In another 2-year study [19] including 27 patients with IE caused by Gram-positive strains, clinical and microbiological success was obtained in 24 (92.6%) patients after administration of 1 dose of dalbavancin.
In view of its safety, clinical efficacy and convenient dosing, dalbavancin may prove a useful therapeutic option in the treatment of IE.
Dalbavancin is also taken into account in considerations of outpatient continuation of antibiotic treatment in view of its long half-life, although there is no such indication within the approved labelling. Beneficial effects of outpatient continuation of the treatment of different types of Gram-positive infections with dalbavancin, including the treatment of 2 persons with an electrode-induced endocardial infection, were described in a publication by authors from Baltimore [20]. A retrospective analysis of the results of treatment of IE patients with dalbavancin in primary therapy and secondary use of dalbavancin with continuation in an outpatient setting was published by physicians of the General Hospital of Vienna [19].
Despite the attained consensus with regard to most antibiotic treatment regimens, the optimal treatment method for IE, in particular when associated with an MRSA infection, is still under dispute. New reports keep appearing, most commonly on experimental studies with the use of new lipoglycopeptide antibiotics, indicating their possible applications in more severe IE forms.

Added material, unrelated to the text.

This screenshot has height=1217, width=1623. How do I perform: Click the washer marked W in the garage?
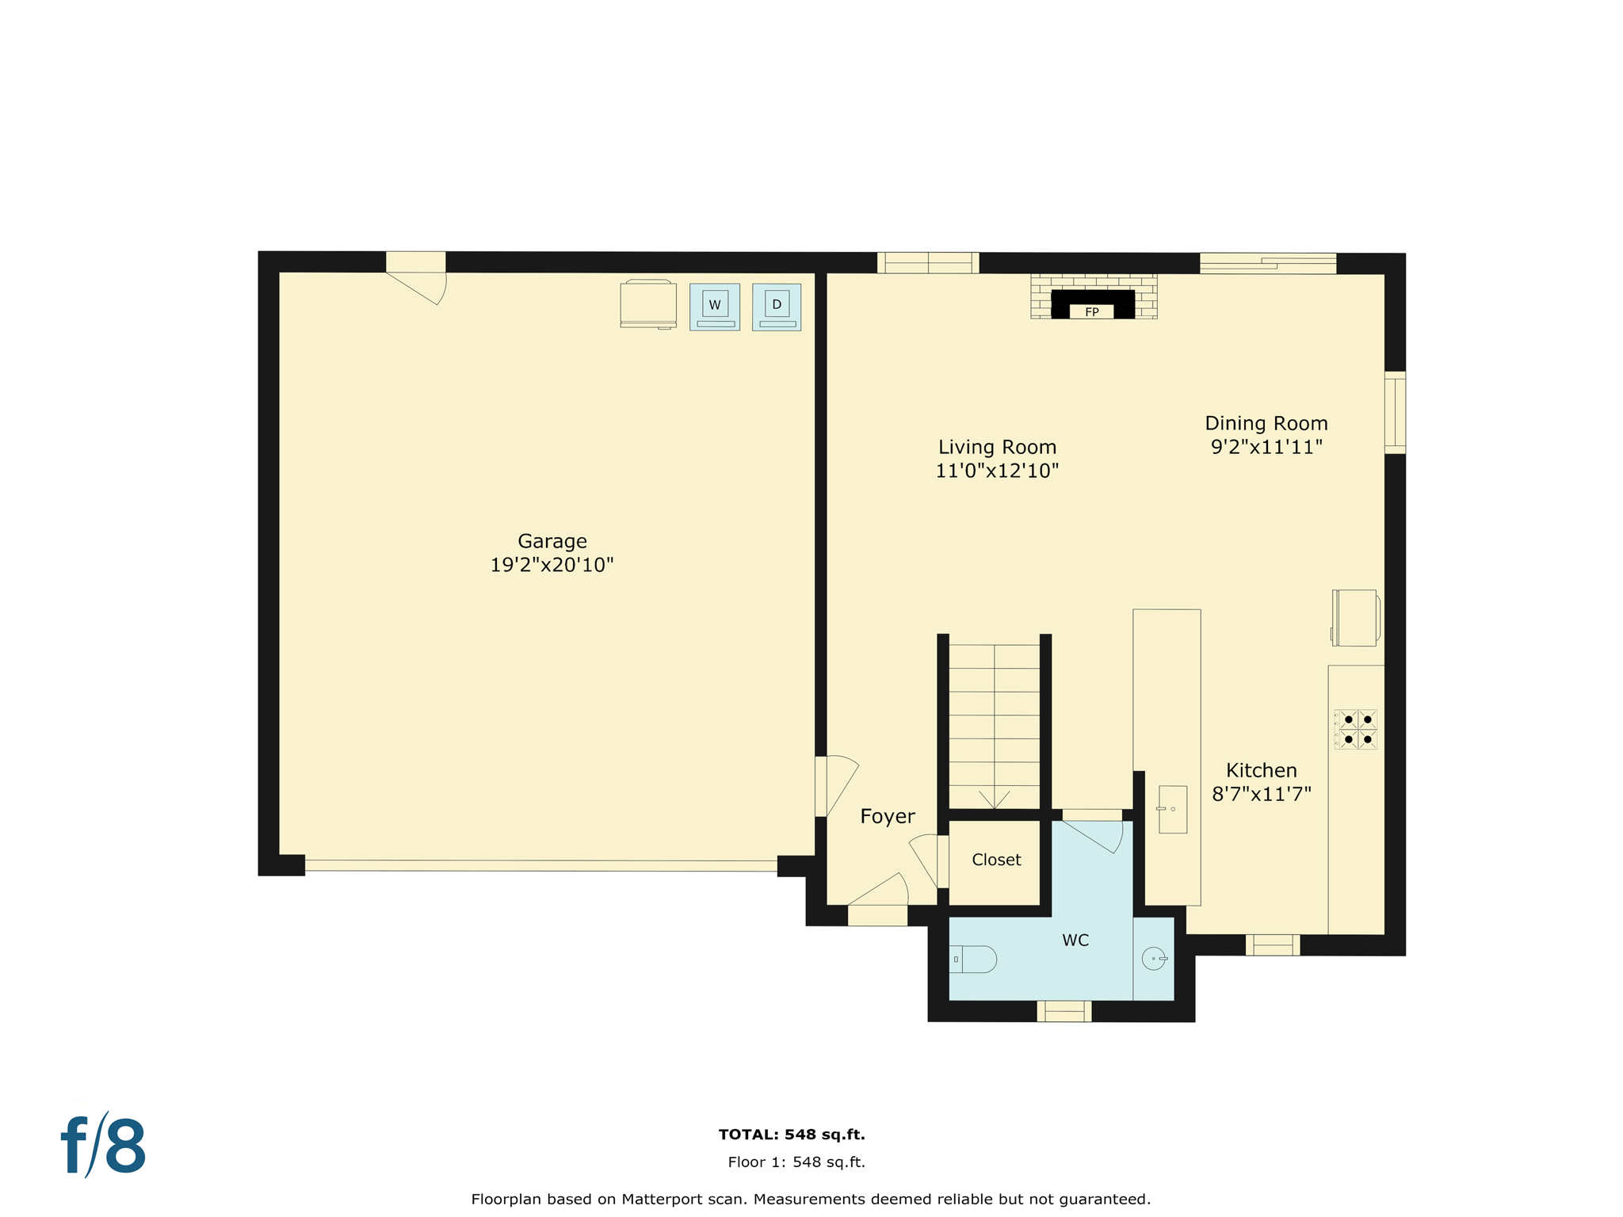(x=714, y=307)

The long half-life, which differentiates dalbavancin from other antibiotics, raises hope for the possibility of future treatment continuation in certain patients with the use of dalbavancin in an outpatient setting. Such a treatment method would contribute to shortening of the hospitalisation time, which would certainly decrease the level of exposure of the patient to nosocomial infections and reduce the treatment costs.
Treatment of an IE patient requires the teamwork of specialists in multiple areas of medicine, such as cardiologists, cardiac surgeons, microbiologists, specialists of infectious diseases, neurologists, neurosurgeons, and ischaemic disease specialists. Modelled on the “Heart Team”, the “Endocarditis Team” has been created; its members are to jointly make decisions about the selection of the optimum treatment method of IE. Such a multidisciplinary approach to the patient significantly reduces the mortality of IE patients [10].